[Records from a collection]
○ ○ ○ ○ ○

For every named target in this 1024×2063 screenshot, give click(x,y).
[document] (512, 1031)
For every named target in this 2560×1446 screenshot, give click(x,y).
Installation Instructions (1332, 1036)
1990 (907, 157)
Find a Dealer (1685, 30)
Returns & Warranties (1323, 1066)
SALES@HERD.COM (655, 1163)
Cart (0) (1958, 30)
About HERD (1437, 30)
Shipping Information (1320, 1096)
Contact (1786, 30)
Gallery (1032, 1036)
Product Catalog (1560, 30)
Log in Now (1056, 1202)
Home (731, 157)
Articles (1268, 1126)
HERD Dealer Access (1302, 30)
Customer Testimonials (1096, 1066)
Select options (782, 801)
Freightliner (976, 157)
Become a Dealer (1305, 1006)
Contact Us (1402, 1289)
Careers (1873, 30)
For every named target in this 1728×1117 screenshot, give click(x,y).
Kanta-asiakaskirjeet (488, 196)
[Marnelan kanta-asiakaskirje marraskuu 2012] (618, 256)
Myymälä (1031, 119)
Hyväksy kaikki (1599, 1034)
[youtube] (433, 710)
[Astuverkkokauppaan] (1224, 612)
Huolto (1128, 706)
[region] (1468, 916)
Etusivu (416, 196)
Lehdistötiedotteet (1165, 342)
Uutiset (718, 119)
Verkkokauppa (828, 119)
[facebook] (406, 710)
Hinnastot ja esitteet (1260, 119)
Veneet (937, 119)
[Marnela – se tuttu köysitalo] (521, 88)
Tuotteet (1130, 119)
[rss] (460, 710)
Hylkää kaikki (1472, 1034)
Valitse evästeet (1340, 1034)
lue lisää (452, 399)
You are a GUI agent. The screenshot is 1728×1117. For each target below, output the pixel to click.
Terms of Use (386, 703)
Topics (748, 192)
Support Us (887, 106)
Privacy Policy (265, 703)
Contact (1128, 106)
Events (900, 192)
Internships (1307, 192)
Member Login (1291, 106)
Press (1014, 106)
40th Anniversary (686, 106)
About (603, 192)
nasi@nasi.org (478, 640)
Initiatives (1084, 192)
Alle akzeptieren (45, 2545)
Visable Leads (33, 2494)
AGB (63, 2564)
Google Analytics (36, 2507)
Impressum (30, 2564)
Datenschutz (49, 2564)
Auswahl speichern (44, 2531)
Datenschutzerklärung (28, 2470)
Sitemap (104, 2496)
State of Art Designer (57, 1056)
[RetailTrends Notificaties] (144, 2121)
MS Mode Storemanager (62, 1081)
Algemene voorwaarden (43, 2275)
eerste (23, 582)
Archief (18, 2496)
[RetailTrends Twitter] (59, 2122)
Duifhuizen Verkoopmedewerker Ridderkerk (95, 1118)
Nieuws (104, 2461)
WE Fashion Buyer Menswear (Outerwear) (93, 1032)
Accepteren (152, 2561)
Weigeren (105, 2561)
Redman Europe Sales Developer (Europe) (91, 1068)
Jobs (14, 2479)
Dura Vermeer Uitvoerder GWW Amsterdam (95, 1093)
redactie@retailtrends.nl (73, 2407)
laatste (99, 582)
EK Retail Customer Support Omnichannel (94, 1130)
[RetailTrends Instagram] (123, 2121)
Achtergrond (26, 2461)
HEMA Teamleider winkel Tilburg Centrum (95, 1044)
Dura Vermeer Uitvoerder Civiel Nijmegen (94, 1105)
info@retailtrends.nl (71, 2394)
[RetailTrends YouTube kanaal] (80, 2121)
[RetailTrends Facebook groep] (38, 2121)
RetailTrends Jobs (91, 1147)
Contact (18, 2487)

○ ○ ○ ○ ○

## WORK ITEM
Output each entry exactly. Leave none out.

## ANSWER BOX
For every named target in this 1024×2063 screenshot, give click(x,y).
[document] (512, 1031)
For every named target in this 2560×1446 screenshot, give click(x,y).
Installation Instructions (1332, 1036)
1990 (907, 157)
Find a Dealer (1685, 30)
Returns & Warranties (1323, 1066)
SALES@HERD.COM (655, 1163)
Cart (0) (1958, 30)
About HERD (1437, 30)
Shipping Information (1320, 1096)
Contact (1786, 30)
Gallery (1032, 1036)
Product Catalog (1560, 30)
Log in Now (1056, 1202)
Home (731, 157)
Articles (1268, 1126)
HERD Dealer Access (1302, 30)
Customer Testimonials (1096, 1066)
Select options (782, 801)
Freightliner (976, 157)
Become a Dealer (1305, 1006)
Contact Us (1402, 1289)
Careers (1873, 30)
For every named target in this 1728×1117 screenshot, give click(x,y).
Kanta-asiakaskirjeet (488, 196)
[Marnelan kanta-asiakaskirje marraskuu 2012] (618, 256)
Myymälä (1031, 119)
Hyväksy kaikki (1599, 1034)
[youtube] (433, 710)
[Astuverkkokauppaan] (1224, 612)
Huolto (1128, 706)
[region] (1468, 916)
Etusivu (416, 196)
Lehdistötiedotteet (1165, 342)
Uutiset (718, 119)
Verkkokauppa (828, 119)
[facebook] (406, 710)
Hinnastot ja esitteet (1260, 119)
Veneet (937, 119)
[Marnela – se tuttu köysitalo] (521, 88)
Tuotteet (1130, 119)
[rss] (460, 710)
Hylkää kaikki (1472, 1034)
Valitse evästeet (1340, 1034)
lue lisää (452, 399)
You are a GUI agent. The screenshot is 1728×1117. For each target below, output the pixel to click.
Terms of Use (386, 703)
Topics (748, 192)
Support Us (887, 106)
Privacy Policy (265, 703)
Contact (1128, 106)
Events (900, 192)
Internships (1307, 192)
Member Login (1291, 106)
Press (1014, 106)
40th Anniversary (686, 106)
About (603, 192)
nasi@nasi.org (478, 640)
Initiatives (1084, 192)
Alle akzeptieren (45, 2545)
Visable Leads (33, 2494)
AGB (63, 2564)
Google Analytics (36, 2507)
Impressum (30, 2564)
Datenschutz (49, 2564)
Auswahl speichern (44, 2531)
Datenschutzerklärung (28, 2470)
Sitemap (104, 2496)
State of Art Designer (57, 1056)
[RetailTrends Notificaties] (144, 2121)
MS Mode Storemanager (62, 1081)
Algemene voorwaarden (43, 2275)
eerste (23, 582)
Archief (18, 2496)
[RetailTrends Twitter] (59, 2122)
Duifhuizen Verkoopmedewerker Ridderkerk (95, 1118)
Nieuws (104, 2461)
WE Fashion Buyer Menswear (Outerwear) (93, 1032)
Accepteren (152, 2561)
Weigeren (105, 2561)
Redman Europe Sales Developer (Europe) (91, 1068)
Jobs (14, 2479)
Dura Vermeer Uitvoerder GWW Amsterdam (95, 1093)
redactie@retailtrends.nl (73, 2407)
laatste (99, 582)
EK Retail Customer Support Omnichannel (94, 1130)
[RetailTrends Instagram] (123, 2121)
Achtergrond (26, 2461)
HEMA Teamleider winkel Tilburg Centrum (95, 1044)
Dura Vermeer Uitvoerder Civiel Nijmegen (94, 1105)
info@retailtrends.nl (71, 2394)
[RetailTrends YouTube kanaal] (80, 2121)
[RetailTrends Facebook groep] (38, 2121)
RetailTrends Jobs (91, 1147)
Contact (18, 2487)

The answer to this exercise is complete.